Sounds to me that he's looking for a donation ?


----------



## capt.dru (Oct 24, 2009)

You may be right Lance.


----------



## Phantom (Feb 6, 2005)

Dru,

You are correct. Totally skimmed the thread and took it for a personal build.


----------



## sotexhookset (Jun 4, 2011)

I'll build you one. I never have but send $500 bucks and I'll figure that chit out. The starter kit for me will not cost you extra. That will be my solicited donation to you and the organization.


----------



## capt.dru (Oct 24, 2009)

Phantom said:


> Dru,
> 
> You are correct. Totally skimmed the thread and took it for a personal build.


Thats cool. It happens.


----------



## themadhunter (Oct 5, 2012)

Not looking for a donation at all, just figured since this was the Rod Building Forum someone would have been kind enough to point me in the right direction. I didn't realize this forum was only for newbie builders. How about instead of assuming - since we all know what that stands for, someone tell me a good rod builder instead of being smart azzes?

Thanks to the gentleman that actually replied with a meaningful response. 

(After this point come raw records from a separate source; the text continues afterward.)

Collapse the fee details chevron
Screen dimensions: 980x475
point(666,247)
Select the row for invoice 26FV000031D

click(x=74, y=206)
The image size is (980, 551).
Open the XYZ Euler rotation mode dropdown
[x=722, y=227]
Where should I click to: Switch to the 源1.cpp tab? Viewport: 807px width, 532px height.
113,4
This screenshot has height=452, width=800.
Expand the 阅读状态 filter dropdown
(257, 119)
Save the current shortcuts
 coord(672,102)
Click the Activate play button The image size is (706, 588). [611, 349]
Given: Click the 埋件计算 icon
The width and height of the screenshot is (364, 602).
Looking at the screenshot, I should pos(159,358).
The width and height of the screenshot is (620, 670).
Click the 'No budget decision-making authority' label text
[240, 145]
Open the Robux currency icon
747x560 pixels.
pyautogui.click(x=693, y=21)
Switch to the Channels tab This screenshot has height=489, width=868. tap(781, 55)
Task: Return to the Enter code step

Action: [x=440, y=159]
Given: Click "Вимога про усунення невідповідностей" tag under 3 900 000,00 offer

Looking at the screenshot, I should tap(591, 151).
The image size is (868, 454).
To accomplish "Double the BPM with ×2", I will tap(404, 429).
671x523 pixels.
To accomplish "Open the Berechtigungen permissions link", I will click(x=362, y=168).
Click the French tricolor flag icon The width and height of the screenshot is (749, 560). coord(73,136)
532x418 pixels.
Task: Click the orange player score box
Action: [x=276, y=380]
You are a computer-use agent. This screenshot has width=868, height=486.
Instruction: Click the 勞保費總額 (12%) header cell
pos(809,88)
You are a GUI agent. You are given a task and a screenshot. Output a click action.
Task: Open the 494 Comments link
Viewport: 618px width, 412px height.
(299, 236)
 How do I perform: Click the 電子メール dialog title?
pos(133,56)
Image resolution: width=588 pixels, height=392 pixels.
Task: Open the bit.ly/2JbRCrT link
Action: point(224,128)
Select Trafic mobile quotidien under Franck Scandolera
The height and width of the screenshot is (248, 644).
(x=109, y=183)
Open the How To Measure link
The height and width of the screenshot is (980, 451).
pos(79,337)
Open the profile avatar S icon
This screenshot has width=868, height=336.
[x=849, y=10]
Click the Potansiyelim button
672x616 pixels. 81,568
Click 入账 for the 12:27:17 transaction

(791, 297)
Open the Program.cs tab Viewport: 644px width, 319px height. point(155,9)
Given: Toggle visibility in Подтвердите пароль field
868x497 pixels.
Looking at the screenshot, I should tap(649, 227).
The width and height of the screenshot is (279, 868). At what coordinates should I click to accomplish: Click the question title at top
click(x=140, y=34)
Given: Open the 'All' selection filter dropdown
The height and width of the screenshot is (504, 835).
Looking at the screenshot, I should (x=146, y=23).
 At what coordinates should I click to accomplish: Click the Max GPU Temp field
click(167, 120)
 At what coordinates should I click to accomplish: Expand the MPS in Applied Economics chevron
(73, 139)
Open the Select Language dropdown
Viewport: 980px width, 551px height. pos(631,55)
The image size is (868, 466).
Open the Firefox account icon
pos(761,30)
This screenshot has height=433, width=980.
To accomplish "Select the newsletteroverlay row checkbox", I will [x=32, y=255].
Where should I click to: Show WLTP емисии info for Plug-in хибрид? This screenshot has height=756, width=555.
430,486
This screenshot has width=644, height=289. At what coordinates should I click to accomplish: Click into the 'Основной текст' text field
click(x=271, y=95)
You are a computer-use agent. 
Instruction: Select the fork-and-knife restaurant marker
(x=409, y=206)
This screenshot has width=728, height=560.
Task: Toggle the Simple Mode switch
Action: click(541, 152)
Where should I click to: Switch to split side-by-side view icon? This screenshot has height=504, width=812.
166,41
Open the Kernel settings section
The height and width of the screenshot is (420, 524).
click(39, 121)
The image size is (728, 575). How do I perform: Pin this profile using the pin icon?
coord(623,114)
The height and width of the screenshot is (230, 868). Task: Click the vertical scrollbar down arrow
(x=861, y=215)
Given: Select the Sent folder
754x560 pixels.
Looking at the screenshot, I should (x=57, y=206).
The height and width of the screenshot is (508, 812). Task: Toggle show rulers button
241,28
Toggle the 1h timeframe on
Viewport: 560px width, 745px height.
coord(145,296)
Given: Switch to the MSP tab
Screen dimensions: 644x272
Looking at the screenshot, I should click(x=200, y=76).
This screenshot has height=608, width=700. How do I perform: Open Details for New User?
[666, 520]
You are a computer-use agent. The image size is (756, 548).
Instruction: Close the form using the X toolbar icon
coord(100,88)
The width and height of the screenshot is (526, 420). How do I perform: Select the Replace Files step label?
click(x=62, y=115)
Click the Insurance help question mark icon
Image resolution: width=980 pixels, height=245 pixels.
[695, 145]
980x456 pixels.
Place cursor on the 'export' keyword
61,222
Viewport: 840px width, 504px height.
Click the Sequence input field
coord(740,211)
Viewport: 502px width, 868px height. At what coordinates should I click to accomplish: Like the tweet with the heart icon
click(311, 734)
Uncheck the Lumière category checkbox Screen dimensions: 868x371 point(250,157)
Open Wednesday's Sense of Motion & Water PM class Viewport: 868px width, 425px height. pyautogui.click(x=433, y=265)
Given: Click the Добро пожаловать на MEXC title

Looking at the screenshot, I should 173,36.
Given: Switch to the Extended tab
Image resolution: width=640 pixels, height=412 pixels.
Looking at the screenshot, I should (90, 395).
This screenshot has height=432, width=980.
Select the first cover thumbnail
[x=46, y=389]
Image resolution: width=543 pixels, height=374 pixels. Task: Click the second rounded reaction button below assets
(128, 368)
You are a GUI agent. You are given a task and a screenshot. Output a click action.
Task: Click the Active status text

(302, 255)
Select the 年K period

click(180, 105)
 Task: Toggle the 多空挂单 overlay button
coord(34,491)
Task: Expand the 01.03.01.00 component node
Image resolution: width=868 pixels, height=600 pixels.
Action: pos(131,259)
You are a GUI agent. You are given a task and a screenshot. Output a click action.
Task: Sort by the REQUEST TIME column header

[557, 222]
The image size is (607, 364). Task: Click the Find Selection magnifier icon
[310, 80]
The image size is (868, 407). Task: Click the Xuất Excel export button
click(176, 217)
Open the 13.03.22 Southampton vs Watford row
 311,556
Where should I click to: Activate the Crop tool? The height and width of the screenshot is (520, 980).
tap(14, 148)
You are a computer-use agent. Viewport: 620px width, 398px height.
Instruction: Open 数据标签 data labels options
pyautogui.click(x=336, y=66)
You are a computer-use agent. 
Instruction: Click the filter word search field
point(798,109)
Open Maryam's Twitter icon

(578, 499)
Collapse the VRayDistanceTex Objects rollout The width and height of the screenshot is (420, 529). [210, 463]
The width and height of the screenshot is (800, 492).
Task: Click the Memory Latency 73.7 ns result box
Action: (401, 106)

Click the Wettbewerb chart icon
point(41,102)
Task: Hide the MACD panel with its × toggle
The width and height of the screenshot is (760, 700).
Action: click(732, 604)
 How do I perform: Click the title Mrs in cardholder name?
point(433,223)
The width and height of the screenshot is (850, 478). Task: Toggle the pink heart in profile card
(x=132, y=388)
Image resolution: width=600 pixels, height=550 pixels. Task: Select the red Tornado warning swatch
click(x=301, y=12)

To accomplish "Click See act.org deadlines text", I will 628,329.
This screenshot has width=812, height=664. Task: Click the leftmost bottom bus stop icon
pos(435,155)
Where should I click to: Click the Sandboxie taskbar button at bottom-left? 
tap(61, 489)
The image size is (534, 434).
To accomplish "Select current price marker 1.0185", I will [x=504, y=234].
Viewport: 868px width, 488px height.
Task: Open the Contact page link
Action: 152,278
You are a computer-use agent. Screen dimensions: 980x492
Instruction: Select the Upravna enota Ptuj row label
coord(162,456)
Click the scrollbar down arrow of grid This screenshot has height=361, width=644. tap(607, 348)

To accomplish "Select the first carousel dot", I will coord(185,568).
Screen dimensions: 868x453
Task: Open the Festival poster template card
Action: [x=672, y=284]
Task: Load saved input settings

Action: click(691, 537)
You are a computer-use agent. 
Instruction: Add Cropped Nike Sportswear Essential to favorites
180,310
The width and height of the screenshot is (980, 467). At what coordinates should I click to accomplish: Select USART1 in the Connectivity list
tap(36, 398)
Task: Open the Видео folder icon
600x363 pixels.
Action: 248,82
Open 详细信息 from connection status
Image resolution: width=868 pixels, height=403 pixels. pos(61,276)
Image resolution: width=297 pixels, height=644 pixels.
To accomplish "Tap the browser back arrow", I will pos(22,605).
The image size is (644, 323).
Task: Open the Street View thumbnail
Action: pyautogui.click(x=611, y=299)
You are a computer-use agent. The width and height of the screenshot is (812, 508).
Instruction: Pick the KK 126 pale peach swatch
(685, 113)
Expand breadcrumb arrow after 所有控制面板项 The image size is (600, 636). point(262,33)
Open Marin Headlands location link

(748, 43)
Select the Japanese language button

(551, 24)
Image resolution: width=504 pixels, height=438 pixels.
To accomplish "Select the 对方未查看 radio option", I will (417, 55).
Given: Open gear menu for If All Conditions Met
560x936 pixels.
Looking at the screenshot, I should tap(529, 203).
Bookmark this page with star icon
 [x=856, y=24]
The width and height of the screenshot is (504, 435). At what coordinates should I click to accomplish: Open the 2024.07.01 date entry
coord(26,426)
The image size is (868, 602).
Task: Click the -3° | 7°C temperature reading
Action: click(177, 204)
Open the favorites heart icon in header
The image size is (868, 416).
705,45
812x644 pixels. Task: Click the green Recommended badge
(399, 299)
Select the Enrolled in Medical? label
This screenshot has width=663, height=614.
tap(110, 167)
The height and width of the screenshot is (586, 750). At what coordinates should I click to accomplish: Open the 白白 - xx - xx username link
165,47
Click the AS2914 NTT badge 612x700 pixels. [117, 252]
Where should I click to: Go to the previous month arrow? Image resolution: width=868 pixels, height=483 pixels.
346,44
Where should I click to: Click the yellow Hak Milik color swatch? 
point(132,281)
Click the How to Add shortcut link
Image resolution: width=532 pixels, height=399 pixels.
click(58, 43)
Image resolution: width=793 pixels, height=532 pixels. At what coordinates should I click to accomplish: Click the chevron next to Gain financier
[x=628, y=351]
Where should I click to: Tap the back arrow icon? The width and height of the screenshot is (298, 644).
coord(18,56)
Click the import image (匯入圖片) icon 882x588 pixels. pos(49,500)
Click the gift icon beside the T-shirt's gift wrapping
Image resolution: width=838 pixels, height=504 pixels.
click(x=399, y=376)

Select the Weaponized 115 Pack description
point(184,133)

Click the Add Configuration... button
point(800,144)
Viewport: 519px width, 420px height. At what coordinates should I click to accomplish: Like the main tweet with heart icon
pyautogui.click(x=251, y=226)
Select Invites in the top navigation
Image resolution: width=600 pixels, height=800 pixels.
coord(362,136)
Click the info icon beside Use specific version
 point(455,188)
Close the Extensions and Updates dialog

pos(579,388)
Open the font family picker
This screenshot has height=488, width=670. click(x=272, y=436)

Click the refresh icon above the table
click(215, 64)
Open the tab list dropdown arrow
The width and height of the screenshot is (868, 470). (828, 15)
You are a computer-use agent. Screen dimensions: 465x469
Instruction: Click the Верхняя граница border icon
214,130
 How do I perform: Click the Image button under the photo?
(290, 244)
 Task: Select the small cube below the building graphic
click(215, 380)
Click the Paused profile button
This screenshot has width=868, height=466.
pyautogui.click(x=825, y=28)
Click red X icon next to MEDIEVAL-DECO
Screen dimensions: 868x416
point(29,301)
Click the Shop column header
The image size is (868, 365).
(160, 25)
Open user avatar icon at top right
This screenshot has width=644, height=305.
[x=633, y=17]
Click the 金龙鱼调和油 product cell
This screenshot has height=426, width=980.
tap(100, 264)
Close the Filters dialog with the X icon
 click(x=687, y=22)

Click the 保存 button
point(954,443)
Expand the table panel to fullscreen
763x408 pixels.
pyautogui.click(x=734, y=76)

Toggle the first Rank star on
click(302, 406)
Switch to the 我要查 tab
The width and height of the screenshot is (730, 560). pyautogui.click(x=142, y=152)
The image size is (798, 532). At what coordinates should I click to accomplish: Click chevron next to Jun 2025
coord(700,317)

Sent from my iPhone using Tapatalk


----------



## Swampland (Mar 25, 2008)

In your first post you didn't make yourself clear enough as to how you wanted to proceed with this. You left everyone assuming. There's lots of very good rodbuilders on this forum, both experienced, and just starting out. All that you stated was that you wanted a rod built for an organization most people have never heard of. Making yourself a little clearer and not insulting people on here will get better results in your search.


----------



## capt.dru (Oct 24, 2009)

themadhunter said:


> Not looking for a donation at all, just figured since this was the Rod Building Forum someone would have been kind enough to point me in the right direction. I didn't realize this forum was only for newbie builders. How about instead of assuming - since we all know what that stands for, someone tell me a good rod builder instead of being smart azzes?
> 
> Thanks to the gentleman that actually replied with a meaningful response.
> 
> Sent from my iPhone using Tapatalk


Sorry if my post came off the way it did. I was actually explaining to another member that you were probably wanting a rod built by someone with experience. Pay no attention to the reply that "hookset" posted. He is not really a regular on the rod building section. Most if not all of the guys in this section are great guys and will help you out. There is a lot of experience here and you will have no problem finding someone to build you a great quality rod. Silverfox, Goags, and Swampland build great rods and can easily build one for your needs.


----------



## Silverfox1 (Feb 21, 2007)

*Rod Built*



Swampland said:


> In your first post you didn't make yourself clear enough as to how you wanted to proceed with this. You left everyone assuming. There's lots of very good rodbuilders on this forum, both experienced, and just starting out. All that you stated was that you wanted a rod built for an organization most people have never heard of. Making yourself a little clearer and not insulting people on here will get better results in your search.


I'm out. Not Intersted.


----------



## themadhunter (Oct 5, 2012)

capt.dru said:


> Sorry if my post came off the way it did. I was actually explaining to another member that you were probably wanting a rod built by someone with experience. Pay no attention to the reply that "hookset" posted. He is not really a regular on the rod building section. Most if not all of the guys in this section are great guys and will help you out. There is a lot of experience here and you will have no problem finding someone to build you a great quality rod. Silverfox, Goags, and Swampland build great rods and can easily build one for your needs.


Thank you! Didn't mean to come off as a d*ck, I was mainly speaking to the other guy

Sent from my iPhone using Tapatalk


----------